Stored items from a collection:
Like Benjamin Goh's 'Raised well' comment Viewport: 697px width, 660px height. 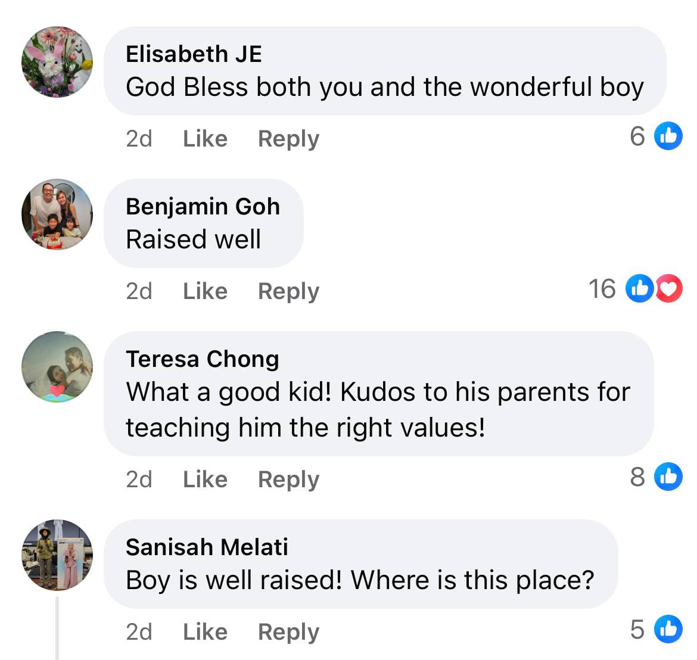[x=205, y=291]
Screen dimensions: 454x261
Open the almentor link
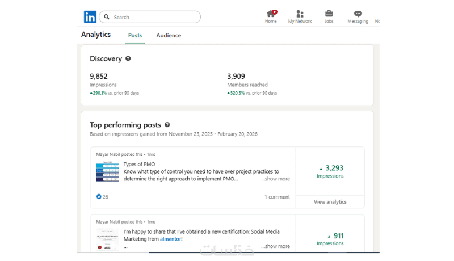pyautogui.click(x=170, y=239)
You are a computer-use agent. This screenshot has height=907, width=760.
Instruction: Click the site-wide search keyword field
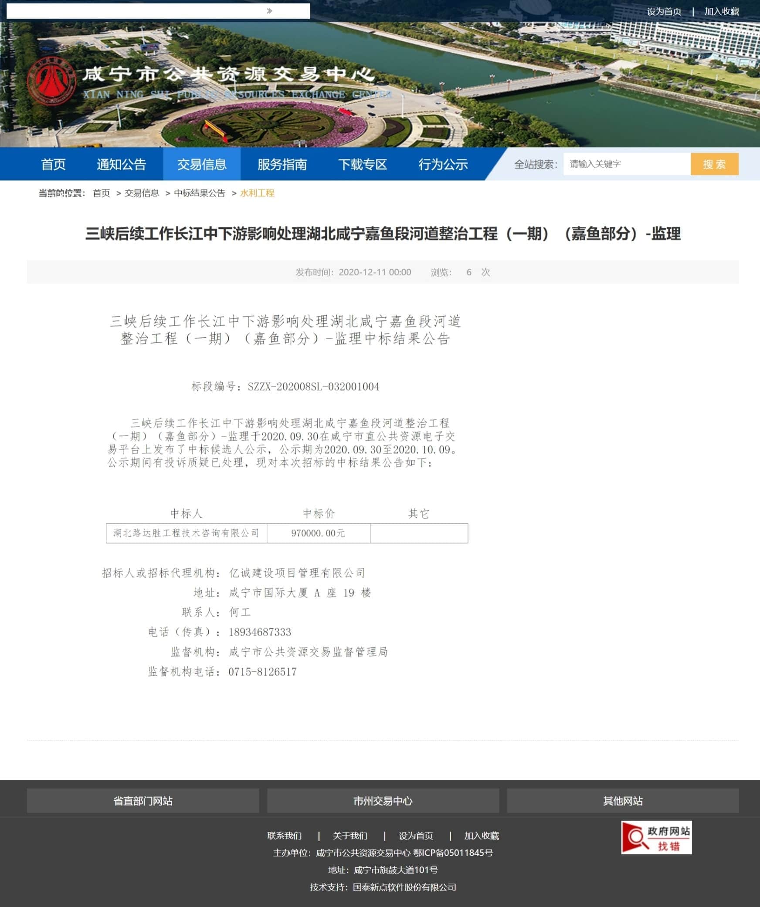point(626,164)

Aim of the task | Exactly the lines from the line containing "You are a computer-use" to the end of the records need to be copied, both ends included, with pictures left out.

Finished task |
You are a computer-use agent. This screenshot has height=907, width=760.
Instruction: Click the site-wide search keyword field
point(626,164)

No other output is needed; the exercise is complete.